Friday, 5 September 2008

donna g's TIFF 08 Coverage: Day 2 aka The Miscasting of Renée Zellweger

APPALOOSA

Appaloosa wasn't on my "Must See" list of films, simply because my Festival experience is seeing the films without the big stars that may not get distributed. Appaloosa is directed by my love, Ed Harris (who also stars in the film) and has such notable names as Viggo Mortensen and Jeremy Irons. I love Westerns, and an invite to the film had me in line at the elegant Elgin Theatre. While I enjoyed the Marshall (Harris) and his gun-toting, literate sidekick (Mortenssen) battling it out with the bad guy (Irons), I did not enjoy Renée Zellweger in the role of the woman who clings to whatever alpha male is dominating the scene. I kept trying to re-cast her, but it wasn't until I got home that Virginia Madsen's name popped into my head. Virginia would have been perfect and also luminous. Renée may be from Texas, but I wasn't buying her in this one. If you think I'm being harsh everything I've just written was also said by two guys walking behind me who had just come out of the screening. When the guys and I met up at the Tims, we also talked about how it was an odd little movie. We liked it. We weren't bored, but...We couldn't finish off the sentence. Now I think it would have been just plain better without Renée.

IT MIGHT GET LOUD

I also scored another ticket to It Might Get Loud. Jimmy Page, The Edge and Jack White. This is by no means a perfect documentary (it's desperately in need of editing), but how can you pass up a festival experience where all three subjects of this electric guitar film were going to be there. NO WAY! The audience went nuts, and I actually enjoyed the film better the second time around (at a public screening rather than an advance, pre-TIFF early morning screening). There was also a quick Q & A by Thom Powers, where the three guitarists demonstrated their sense of humour and their devotion to getting the right sound to communicate a particular expression to the listener.
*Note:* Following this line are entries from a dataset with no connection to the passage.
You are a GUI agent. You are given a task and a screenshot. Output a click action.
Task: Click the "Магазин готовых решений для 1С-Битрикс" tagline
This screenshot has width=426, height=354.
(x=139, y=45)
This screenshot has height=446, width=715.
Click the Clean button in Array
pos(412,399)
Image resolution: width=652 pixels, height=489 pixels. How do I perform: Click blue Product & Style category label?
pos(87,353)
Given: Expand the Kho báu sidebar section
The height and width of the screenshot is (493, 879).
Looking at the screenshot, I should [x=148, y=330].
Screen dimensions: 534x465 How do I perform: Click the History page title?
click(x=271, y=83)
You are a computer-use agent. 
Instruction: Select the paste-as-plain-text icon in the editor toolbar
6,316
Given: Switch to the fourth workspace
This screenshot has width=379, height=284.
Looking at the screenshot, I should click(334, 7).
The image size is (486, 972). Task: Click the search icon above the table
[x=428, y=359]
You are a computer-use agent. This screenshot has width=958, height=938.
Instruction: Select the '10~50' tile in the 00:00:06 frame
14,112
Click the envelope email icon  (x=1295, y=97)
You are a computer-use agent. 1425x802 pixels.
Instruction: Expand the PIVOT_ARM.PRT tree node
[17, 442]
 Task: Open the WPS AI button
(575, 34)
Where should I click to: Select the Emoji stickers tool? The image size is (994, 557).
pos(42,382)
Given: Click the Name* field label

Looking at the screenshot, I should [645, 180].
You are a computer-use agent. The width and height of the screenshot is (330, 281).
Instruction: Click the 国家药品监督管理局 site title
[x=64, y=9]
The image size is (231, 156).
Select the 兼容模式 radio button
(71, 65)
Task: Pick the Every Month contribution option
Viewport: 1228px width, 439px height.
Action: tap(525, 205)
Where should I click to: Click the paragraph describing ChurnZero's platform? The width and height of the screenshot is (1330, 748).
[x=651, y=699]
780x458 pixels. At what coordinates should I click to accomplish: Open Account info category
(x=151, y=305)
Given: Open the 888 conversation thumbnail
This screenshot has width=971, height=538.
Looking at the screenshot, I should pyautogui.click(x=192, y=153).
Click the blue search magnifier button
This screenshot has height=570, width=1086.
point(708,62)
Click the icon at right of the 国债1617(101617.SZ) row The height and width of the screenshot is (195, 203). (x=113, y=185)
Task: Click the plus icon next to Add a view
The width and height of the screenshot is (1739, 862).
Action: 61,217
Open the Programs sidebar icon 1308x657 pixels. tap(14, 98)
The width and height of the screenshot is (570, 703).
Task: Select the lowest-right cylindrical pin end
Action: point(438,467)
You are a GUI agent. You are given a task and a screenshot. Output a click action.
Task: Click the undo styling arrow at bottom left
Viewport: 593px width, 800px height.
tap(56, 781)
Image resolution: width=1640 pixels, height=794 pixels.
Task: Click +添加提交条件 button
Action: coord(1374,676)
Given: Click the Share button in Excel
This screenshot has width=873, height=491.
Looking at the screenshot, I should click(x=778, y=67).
ACNE Spanish with English Subtitles
Don't be fooled by this picture. This is a really touching coming of age movie where a young boy discovers that sex and love are two different things.

My morning started with Acné, a small intimate film about Rafe, a 13 year old boy, going through the agony and self-consciousness of dealing with face blemishes, the ritual act of loving himself whenever possible, his frequent trips to the local whore house and his absolute, starry-eyed love for his classmate, Nicole. I love how writer/director, Federico Veiroj, captures the vulnerability of a boy at this age as well as the daily concerns and interactions in the lives of other young 13 and 14 year olds. Despite Rafa's adult ventures into sex, he is still a boy, just past his Bar Mitvah, who wants to know how to kiss.